The US Court of Appeals for the Sixth Circuit last week decided that the Federal Communications Commission (FCC) lacked the legal authority to issue so-called ” net neutrality” rules.

While net neutrality sounds appealing, the actual internet experience that we have come to expect requires non-neutrality. In the early days of the internet, packets of information were basically treated alike. This was when the internet was a government-funded communications system that allowed university researchers to communicate with each other.

When the internet started to allow private internet service providers (ISPs) to connect to the government system in the 1990s, the structure of the internet became more complex. Private “backbones” supplemented the original government network, connecting through four network access points. The four access points immediately became congested with traffic, which gave the backbone operators market power over the local ISP providers. To reduce congestion and limit backbone market power, ISPs quickly developed new pathways and connections.

Thus, since the early days of the private internet there have been multiple paths for packets of information to travel. Similar packets have traveled over different pathways at different speeds and have paid differing amounts to do so.
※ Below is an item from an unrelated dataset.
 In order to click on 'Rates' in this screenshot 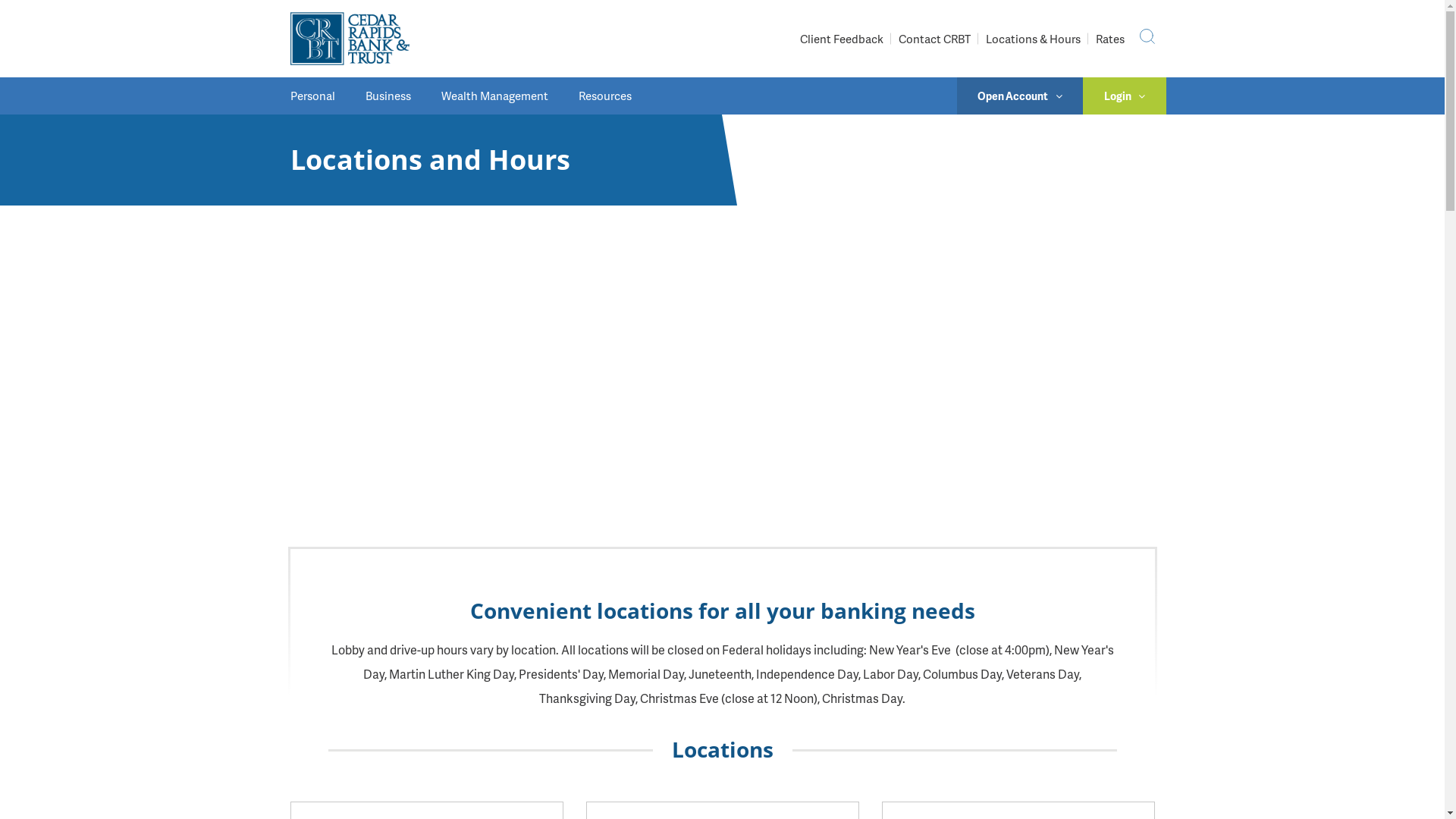, I will do `click(1109, 37)`.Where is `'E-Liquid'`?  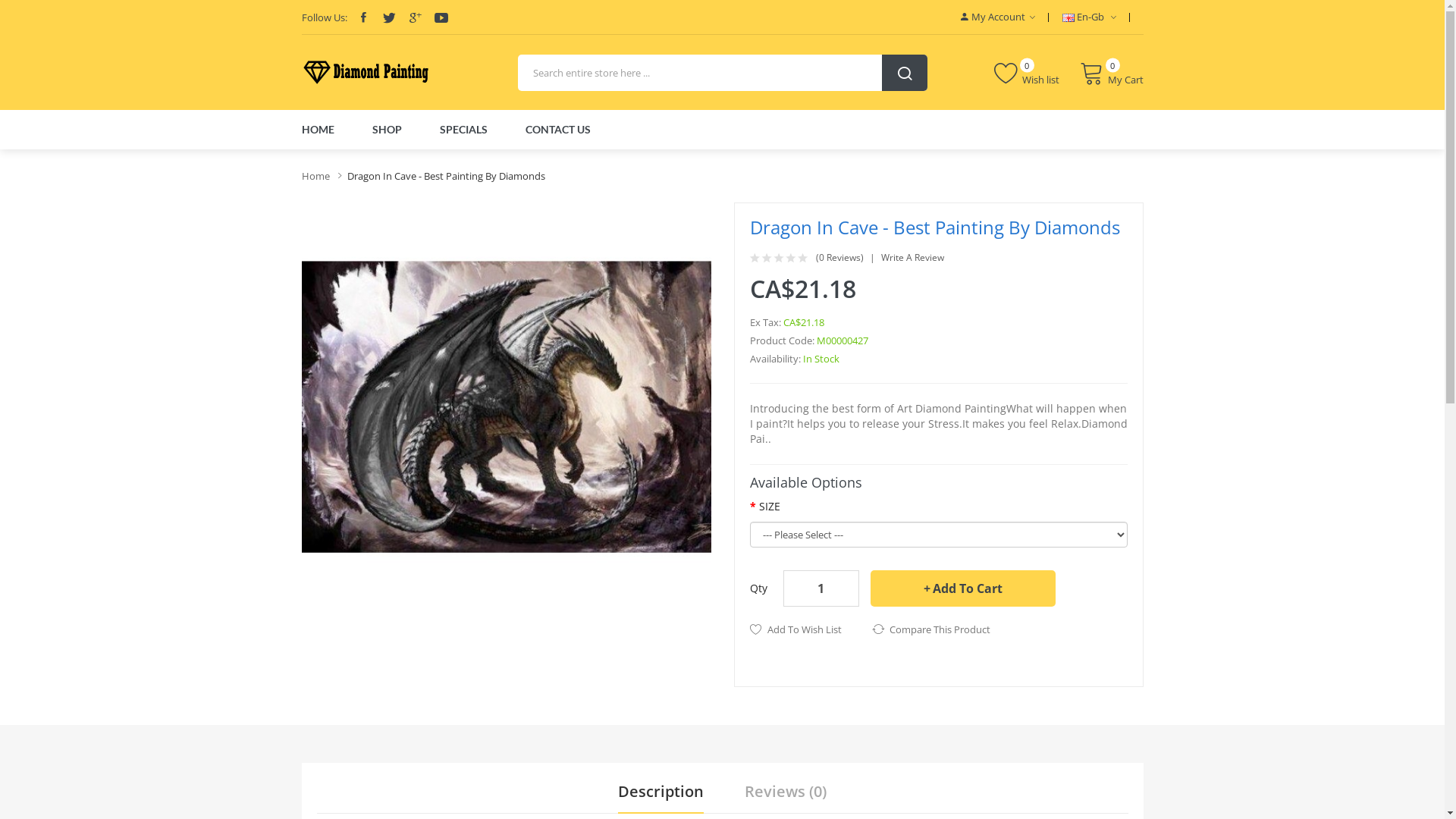 'E-Liquid' is located at coordinates (398, 156).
These arrangements were not anti-consumer or anti-competitive. They were simply what was required to create redundancy and overcome market power.

Despite this underlying engineering reality, “net neutrality” became a partisan issue. Democrats were in favor and Republicans opposed. And 30 years of legal maneuvering ensued. The Biden administration continued this game of regulatory ping pong by reinstating net neutrality rules in April 2024 that were repealed during the first Trump administration. The court decision blocks the reinstatement.

Net neutrality has captured the imagination of Democratic activists and the public, but its effects on the actual technical and legal evolution of the internet have been rhetorical rather than real. Repeal of the net neutrality rules will not be the death of the internet. It will simply return us to the hands-off regulatory framework that has nurtured the last three decades of the internet revolution.